▶ **課題一覧**
(1) 本文の内容を二文で要約してください。
(2) 本文に記されている年または年月を、記載順にすべて挙げてください。

▶ **本文**
* * * * * * * * *

生成AIを活用した飲食店向けの支援サービスを提供 株式会社シンクロ・フード

飲食店ドットコム」や「グルメバイトちゃん」「農業ジョブ」を運営する株式会社シンクロ・フード様にお話を伺いました。

プロフィール

大久保 俊氏

2008年に株式会社シンクロ・フードに入社。飲食店ドットコム、求人飲食店ドットコムなどのWebサイト開発・運用を担当。
2015年4月 執行役員開発部長、2018年6月に取締役に就任。
2022年より、新規事業であるグルメバイトちゃんの立ち上げや、GPTプロジェクトチームを推進中。

「物件登録AIアシスタント」で店舗物件の登録作業を簡略化

Q:生成AIを活用した飲食店向けの支援サービスを提供されていると聞きましたが、生成AIをサービスや業務に導入するに至った背景や目的を教えてください。

A:私たちの生成AIに関する取り組みは、生成AIのチャットUIがリリースされた後に、この技術が非常に優れていると認識し、私たちの業務や飲食店を運営している方々に活用できないかと考え、プロジェクトが発足したところから始まりました。

これが2023年の4月頃だったと思います。また、目的としては社内業務や飲食店の業務改善、そして周辺事業者さんへの提供といったところです。

Q:現時点では生成AIをどのように活用しているのか具体的に教えてください。

A:サービス内で機能として生成AIを活用したりしています。例えば、「物件登録AIアシスタント」という機能は、飲食店ドットコムという弊社のサービス内で、不動産会社が店舗物件を登録する際に、GPTを活用してその作業を簡略化するものです

これは飲食店向けではなく、不動産会社向けのものですが、今後飲食店に向けてもこうした技術を提供する機会を増やしていきたいと考えています。
これについて、現状ではポジティブなフィードバックをいただいており、期待は高いです。

* * * * * * * * *

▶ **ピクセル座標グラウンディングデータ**
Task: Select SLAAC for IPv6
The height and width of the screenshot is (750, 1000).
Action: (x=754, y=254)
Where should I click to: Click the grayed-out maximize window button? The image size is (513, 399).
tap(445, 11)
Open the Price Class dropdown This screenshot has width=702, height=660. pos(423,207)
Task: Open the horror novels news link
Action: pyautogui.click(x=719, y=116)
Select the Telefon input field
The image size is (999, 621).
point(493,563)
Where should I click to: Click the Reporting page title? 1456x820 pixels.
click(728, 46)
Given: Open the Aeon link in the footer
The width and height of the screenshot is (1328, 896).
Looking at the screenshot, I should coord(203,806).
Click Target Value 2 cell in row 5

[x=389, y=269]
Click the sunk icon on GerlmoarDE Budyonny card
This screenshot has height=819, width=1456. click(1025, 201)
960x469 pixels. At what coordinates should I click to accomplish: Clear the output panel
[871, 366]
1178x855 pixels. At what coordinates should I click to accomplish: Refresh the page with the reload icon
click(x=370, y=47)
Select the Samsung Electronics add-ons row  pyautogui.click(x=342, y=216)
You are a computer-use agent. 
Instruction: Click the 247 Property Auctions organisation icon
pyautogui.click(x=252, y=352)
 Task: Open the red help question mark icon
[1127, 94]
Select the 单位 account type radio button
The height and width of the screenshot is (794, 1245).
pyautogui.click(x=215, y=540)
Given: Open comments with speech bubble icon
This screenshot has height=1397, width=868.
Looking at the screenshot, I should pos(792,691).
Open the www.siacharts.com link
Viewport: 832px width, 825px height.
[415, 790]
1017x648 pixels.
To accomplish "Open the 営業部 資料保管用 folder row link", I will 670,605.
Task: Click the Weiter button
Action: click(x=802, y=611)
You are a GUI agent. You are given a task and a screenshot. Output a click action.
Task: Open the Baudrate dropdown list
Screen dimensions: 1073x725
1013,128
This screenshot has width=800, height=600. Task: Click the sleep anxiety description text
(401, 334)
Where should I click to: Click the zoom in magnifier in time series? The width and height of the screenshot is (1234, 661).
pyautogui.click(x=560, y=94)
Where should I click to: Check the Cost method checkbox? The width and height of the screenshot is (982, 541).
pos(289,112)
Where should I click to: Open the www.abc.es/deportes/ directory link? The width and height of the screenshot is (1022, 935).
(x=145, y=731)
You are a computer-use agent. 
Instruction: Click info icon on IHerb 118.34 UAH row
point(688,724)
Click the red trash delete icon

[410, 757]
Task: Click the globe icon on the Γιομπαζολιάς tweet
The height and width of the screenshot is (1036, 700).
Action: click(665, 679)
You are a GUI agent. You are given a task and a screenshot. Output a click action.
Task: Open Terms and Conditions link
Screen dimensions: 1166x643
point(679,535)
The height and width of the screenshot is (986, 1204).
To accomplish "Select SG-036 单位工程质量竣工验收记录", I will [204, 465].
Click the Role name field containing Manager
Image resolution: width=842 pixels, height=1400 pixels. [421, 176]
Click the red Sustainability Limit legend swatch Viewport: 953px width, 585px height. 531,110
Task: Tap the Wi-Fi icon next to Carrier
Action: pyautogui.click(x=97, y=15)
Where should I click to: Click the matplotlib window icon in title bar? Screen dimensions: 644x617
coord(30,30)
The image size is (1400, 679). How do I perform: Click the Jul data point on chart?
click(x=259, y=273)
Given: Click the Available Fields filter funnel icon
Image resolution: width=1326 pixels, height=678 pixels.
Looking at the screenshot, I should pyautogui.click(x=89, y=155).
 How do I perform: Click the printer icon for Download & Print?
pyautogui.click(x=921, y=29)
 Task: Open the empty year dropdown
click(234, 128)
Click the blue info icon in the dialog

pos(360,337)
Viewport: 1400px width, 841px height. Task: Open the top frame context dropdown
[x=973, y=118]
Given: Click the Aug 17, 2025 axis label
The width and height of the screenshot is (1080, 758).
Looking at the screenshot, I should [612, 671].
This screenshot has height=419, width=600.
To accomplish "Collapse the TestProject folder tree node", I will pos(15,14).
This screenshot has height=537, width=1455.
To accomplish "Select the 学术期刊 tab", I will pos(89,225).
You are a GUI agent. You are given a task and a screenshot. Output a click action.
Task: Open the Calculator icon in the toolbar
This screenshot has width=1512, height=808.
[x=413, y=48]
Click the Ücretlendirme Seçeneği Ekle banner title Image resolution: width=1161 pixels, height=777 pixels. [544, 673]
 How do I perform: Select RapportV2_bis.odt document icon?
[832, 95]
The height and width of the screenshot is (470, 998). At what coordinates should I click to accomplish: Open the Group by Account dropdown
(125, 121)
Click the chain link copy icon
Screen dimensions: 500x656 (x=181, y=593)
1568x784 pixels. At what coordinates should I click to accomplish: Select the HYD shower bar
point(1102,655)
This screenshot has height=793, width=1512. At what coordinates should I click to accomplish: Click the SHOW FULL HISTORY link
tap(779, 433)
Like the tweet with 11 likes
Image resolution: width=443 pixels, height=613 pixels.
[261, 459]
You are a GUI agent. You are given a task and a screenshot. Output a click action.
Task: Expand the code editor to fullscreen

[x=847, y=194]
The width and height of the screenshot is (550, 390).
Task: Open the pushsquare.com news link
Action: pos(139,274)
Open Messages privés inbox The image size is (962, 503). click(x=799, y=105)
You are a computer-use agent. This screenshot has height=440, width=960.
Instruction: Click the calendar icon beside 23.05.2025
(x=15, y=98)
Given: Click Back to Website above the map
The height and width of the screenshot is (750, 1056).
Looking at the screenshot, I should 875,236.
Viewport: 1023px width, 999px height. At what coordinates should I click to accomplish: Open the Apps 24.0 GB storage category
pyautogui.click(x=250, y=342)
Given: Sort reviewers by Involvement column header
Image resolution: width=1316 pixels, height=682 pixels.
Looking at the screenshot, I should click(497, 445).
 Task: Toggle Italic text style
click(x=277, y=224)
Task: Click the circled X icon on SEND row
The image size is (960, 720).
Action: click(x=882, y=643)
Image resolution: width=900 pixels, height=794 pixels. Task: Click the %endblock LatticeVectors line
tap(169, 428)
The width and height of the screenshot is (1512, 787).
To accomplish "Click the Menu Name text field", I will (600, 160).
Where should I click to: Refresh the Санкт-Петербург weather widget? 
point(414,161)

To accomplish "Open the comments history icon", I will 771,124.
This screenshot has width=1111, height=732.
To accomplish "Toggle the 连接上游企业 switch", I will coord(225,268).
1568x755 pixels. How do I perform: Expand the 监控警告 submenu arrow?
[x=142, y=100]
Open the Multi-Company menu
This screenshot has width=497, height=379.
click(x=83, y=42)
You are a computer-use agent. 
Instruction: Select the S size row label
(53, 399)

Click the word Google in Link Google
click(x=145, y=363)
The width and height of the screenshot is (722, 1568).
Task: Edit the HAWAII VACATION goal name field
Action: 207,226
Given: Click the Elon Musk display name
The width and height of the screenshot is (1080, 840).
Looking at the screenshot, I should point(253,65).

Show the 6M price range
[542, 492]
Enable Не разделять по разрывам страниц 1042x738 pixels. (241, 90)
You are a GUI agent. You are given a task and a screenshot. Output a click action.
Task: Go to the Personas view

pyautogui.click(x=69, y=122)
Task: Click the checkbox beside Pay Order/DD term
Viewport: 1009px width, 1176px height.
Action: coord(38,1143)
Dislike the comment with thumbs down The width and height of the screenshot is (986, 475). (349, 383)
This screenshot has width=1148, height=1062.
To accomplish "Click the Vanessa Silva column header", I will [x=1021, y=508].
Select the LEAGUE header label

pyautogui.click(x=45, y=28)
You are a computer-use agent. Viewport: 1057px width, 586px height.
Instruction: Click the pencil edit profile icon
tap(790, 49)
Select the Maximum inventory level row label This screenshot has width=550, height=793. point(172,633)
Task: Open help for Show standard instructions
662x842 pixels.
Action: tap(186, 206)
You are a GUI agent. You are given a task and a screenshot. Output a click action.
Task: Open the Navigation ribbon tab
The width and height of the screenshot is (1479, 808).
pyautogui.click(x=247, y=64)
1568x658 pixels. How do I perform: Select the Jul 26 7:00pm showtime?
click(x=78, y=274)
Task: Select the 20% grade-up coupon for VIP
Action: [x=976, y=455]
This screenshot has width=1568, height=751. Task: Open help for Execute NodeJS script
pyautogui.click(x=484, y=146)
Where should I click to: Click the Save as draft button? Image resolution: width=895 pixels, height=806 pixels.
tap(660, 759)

* * * * * * * * *

▶ **解答例**
(1) 株式会社シンクロ・フードでは、生成AIのチャットUIのリリースを機に、その技術を自社の業務や飲食店の運営に活用しようとプロジェクトが発足し、取り組みは2023年4月頃に始まったとされています。具体的な活用例として、飲食店ドットコム内で不動産会社が店舗物件を登録する際にGPTで作業を簡略化する「物件登録AIアシスタント」があり、現状では肯定的なフィードバックを得ています。

(2) 2008年、2015年4月、2018年6月、2022年、2023年4月頃